Content starts

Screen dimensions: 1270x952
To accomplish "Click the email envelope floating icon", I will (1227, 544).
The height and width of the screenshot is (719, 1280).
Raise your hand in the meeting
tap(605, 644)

Content ends
Content starts

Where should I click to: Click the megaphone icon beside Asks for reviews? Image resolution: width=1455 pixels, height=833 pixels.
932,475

Content ends
Content starts

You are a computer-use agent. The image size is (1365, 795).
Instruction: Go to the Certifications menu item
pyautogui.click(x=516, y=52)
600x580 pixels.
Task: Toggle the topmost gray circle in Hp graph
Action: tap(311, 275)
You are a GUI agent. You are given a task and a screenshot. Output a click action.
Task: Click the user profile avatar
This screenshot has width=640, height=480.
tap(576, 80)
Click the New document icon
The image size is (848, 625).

Content ends

About this task: Your task for the entries above: copy exactly the span starting with the line with "You are a GUI" and going on through the line with "The image size is (848, 625).", both lines included, and nothing else.

Reply to the exercise:
You are a GUI agent. You are given a task and a screenshot. Output a click action.
Task: Click the user profile avatar
This screenshot has width=640, height=480.
tap(576, 80)
Click the New document icon
The image size is (848, 625).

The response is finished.